On n’est jamais mieux servi que par soi-même, surtout quand les occasions de le faire sont rares. L’Association des élus de France (AEF), qui rassemble des parlementaires et conseillers régionaux, départementaux ou municipaux, ne publie sa revue la Promesse républicaine que deux fois par an. Alors autant profiter de ces parutions pour s’y tailler une place de choix, surtout à quelques mois des élections municipales. C’est ce que fait le patron de l’AEF, Driss Ettazaoui, qui, en plus de son «mot du président», bénéficie, dans le cinquième numéro paru en octobre dernier, de pas moins de treize pages d’interview, accompagnées d’une ribambelle de photos et d’un portrait introductif.

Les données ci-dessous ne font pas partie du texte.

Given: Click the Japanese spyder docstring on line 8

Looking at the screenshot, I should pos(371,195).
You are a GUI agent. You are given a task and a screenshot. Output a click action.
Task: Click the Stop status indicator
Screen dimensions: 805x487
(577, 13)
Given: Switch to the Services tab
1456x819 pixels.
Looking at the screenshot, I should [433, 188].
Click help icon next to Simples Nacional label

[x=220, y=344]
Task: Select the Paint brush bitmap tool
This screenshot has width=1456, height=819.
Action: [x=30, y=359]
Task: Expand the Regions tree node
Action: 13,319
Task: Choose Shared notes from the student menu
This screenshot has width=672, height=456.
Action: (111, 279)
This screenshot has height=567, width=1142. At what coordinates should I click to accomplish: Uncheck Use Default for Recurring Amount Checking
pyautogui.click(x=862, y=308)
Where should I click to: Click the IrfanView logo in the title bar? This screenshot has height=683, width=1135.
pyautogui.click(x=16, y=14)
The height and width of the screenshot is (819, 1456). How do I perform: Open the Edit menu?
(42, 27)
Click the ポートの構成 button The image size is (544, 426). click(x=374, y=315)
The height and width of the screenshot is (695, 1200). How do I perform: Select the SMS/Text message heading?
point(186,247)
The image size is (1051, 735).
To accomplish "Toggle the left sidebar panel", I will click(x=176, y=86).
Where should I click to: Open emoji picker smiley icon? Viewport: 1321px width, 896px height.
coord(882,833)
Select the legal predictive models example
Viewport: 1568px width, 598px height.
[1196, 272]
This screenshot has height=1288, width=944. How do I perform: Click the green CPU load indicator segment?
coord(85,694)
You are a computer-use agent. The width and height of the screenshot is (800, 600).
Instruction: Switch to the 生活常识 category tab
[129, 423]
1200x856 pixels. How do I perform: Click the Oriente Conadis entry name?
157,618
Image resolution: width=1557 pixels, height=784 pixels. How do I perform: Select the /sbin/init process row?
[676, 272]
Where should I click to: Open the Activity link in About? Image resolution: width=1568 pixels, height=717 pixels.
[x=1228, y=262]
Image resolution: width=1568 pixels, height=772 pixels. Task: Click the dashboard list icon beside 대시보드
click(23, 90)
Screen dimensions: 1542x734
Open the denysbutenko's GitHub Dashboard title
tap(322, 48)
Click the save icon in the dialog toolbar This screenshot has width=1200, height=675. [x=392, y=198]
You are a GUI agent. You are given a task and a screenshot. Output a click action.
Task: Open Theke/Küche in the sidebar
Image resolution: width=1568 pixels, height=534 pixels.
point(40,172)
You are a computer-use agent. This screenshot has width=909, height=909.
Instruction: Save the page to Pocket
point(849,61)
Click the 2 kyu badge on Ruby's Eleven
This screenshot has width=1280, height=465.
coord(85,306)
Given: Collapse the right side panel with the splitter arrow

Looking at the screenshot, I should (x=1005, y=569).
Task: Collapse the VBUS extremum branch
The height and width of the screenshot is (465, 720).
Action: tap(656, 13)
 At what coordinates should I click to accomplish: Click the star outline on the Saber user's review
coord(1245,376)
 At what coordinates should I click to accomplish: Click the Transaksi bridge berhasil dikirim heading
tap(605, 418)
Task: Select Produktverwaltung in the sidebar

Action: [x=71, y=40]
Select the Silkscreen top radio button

Cette même présentation du conseiller municipal d’Evreux (Eure) et vice-président de l’agglomération d’Evreux Portes de Normandie, jure pourtant qu’en dehors de son «mot du président» – «toujours sobre», précise le magazine – «Driss Ettazaoui a toujours refusé de se mettre en avant»… Un excès d’humilité bien rattrapé dans les pages suivantes. Le président du Modem de l’Eure, présenté par le rédacteur en chef de la revue de l’AEF comme un homme à «l’ascension régulière, nourrie par une solide formation et des convictions républicaines affirmées», déroule en effet, dans l’interview qui suit, son parcours, son action, ses mandats, ses ambitions ou ses «sorties au hammam».
Le poids des mots, le choc des photos
Et à la parole s’ajoute l’image. Car si le récit de ses «journées types» ou de ses «valeurs humanistes» prend une bonne partie des nombreuses pages qui lui sont consacrées, la trombine du patron de l’AEF est aussi placardée partout et prend des allures de série de livres pour enfants. Après Martine à la mer et Martine fait la cuisine, c’est Ettazaoui en soirée «corporate» avec les élus de l’AEF ou Ettazaoui à la télé. Au total, le portrait du président de l’association apparaît pas moins de quinze fois dans les colonnes qui lui sont réservées. Le conseiller municipal eurois côtoie du beau monde et il le montre : tantôt apparaît-il aux côtés des footballeurs Ousmane Dembélé et Dayot Upamecano, tantôt s’affiche-t-il avec le ministre des Affaires étrangères, Jean-Noël Barrot (Modem).
Reportage
Mais l’hyperactif vice-président de la communauté d’agglo tient à clarifier : «Les gens me demandent souvent comment je suis sur le plateau de BFMTV à Paris le matin, pour atterrir au marché de la Madeleine à Evreux le midi, et me rendre à des évènements associatifs l’après-midi… Je n’ai pas le don d’ubiquité, seulement celui d’aimer les gens», lâche Ettazaoui, qui souligne d’ailleurs que «[son] numéro n’a pas changé et [ses] habitudes non plus», malgré toutes ces responsabilités. Un homme simple.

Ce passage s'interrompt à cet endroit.